But the self-justifying faux outraged posts of his followers suggesting they have somehow been violated and they can’t believe how Kelly possibly got ‘my phone number’ are disingenuous as any sentient adult (especially anyone with an interest in politics) knows how marketing companies annoyingly manage to get hold of people’s details and create mailing lists these days.  

Spam marketing is a modern scourge — or a first world problem, depending on how you look at it. (I wonder if the Taliban will ban it?). More should be done to stop it, etc. But that’s hardly the point, and lets face it, Eltham’s Twitter followers weren’t really trying to run some brave campaign against the forces of contemporary mass marketing – they just wanted to vent and stick it to a controversial right-of-centre political figure and make sure everyone else in their group see them doing it. Think of it as a form of Performative Art also known as Burning Pram Syndrome. 

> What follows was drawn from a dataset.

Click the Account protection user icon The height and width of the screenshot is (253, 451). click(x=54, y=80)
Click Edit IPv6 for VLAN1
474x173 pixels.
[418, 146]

What they are really channelling (and you can see it in some of his followers’ Tweets) is that self-righteous left moralising that argues what we’ve done might be wrong but it’s ok because it’s for the greater good and given their political views they deserve it anyway. This view was seen with Egg Boi who was deified for egging a far-right political figure despite the physical assault because after all, he was a far-right political figure. 

Regardless of the banality, this episode does raise some interesting questions. After all, Eltham, as an arts writer is unlikely to have had Kelly’s mobile number handy – who gave it to him? Did he search it up or was it another Guardian journalist? If so is this a warning to any public figure dealing with Guardian journalists that you should be very careful what personal information you give them? 

The Guardian Australia (and other outlets who also published the number along with inane suggestions on other ways to ‘spam’ Kelly) may also want to share their view on whether publishing the mobile numbers of public figures on social media and encouraging their audience to harass them is journalistic best practice (and does this depend on whether or not they like that particular public figure, and what does this say about any pretence of political impartiality).  

We know the ABC doesn’t have much of an issue with how their journalists behave on social media but shouldn’t The Guardian hold itself to a higher standard?